Although there are several different permanent and traveling exhibits, the exhibits can be generally broken down into three areas of study: anthropology, biology, and paleontology. The anthropological area of study has been included in the museum since it opened in 1907. This includes artifacts showing the cultures of various groups of people, such as the American Indians and the Mayans. The biological area of study at the museum includes specimens from tens of thousands of mammals, birds, amphibians, reptiles, and insects. It also includes specimens from a wide range of plant and marine life.

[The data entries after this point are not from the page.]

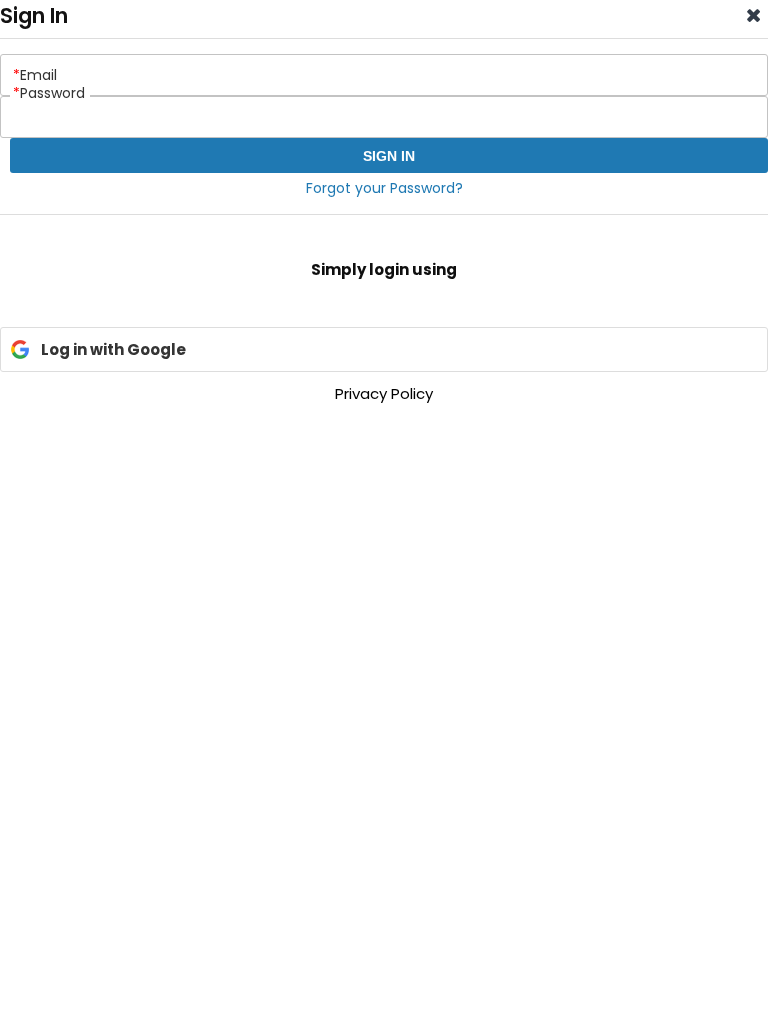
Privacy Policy (384, 393)
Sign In (389, 156)
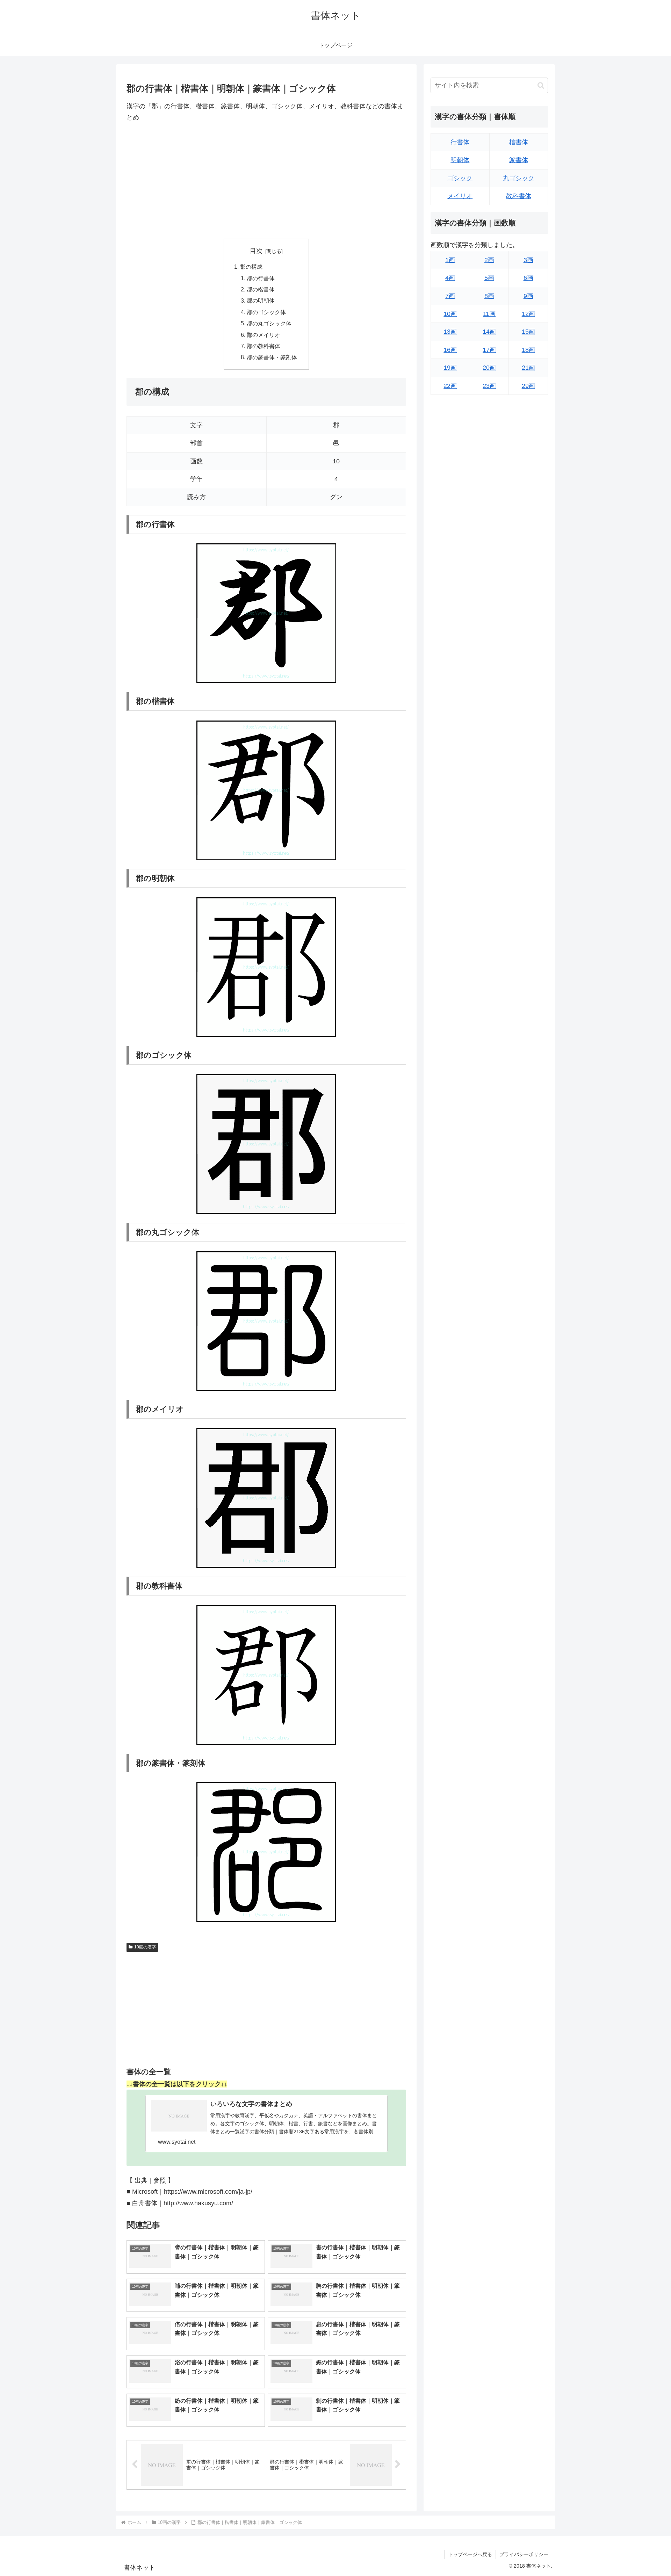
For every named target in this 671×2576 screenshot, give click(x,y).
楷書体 (518, 142)
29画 (528, 385)
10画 (450, 313)
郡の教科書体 (263, 346)
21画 (528, 367)
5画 (489, 278)
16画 (450, 349)
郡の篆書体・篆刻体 (272, 357)
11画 (489, 313)
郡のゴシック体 (266, 312)
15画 (528, 331)
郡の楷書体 (261, 289)
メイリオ (459, 196)
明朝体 (459, 160)
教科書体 (518, 196)
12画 (528, 313)
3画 (528, 259)
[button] (541, 85)
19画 (450, 367)
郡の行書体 (261, 278)
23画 (489, 385)
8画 (489, 295)
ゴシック (459, 178)
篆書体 (518, 160)
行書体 (459, 142)
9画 (528, 295)
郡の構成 (251, 266)
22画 (450, 385)
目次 (256, 250)
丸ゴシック (518, 178)
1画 (450, 259)
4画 (450, 278)
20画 (489, 367)
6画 (528, 278)
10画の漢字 (145, 1947)
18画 (528, 349)
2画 (489, 259)
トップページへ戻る (470, 2554)
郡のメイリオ (263, 335)
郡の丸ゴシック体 (269, 323)
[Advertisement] (266, 181)
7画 (450, 295)
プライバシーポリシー (523, 2554)
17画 (489, 349)
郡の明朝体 (261, 300)
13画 (450, 331)
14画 (489, 331)
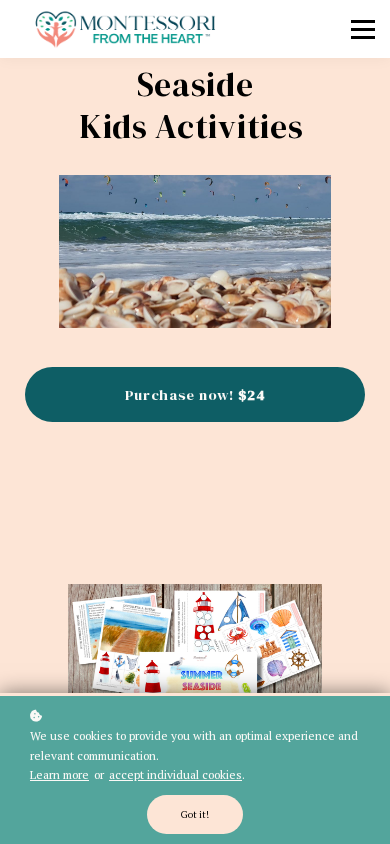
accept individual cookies (175, 774)
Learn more (59, 774)
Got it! (195, 814)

Many people come to the Science Museum of Minnesota to visit the paleontology exhibits. The museum contains many fossils and several large dinosaur bone exhibits. Often, volunteer staff members give visitors the chance to become more deeply entrenched in the educational aspects of paleontology and other areas of study.
A large scale theater, called the Omnitheater, regularly features science-related shows. The shows change every few months. This allows the museum to entice a variety of guests to visit the museum and the theater.
There are typically opportunities for children and adults to take classes and attend lectures at the Science Museum of Minnesota as well. Some classes are geared for specific age groups, while other classes revolve around a particular topic and appeal to a wider range of ages. There are also opportunities for children who are homeschooled to delve deeper into the world of science at the museum through multi-day classes.
At the Science Museum of Minnesota, visitors will find several places to eat as well. There are also places to picnic outside the museum. The gift shop offers people the chance to find souvenirs, books, and other learning tools that are related to the exhibits at the museum. It also is possible to host birthday parties, corporate functions, or other events at the Science Museum of Minnesota. These functions also can be catered by an outside catering source to make the events quite chic.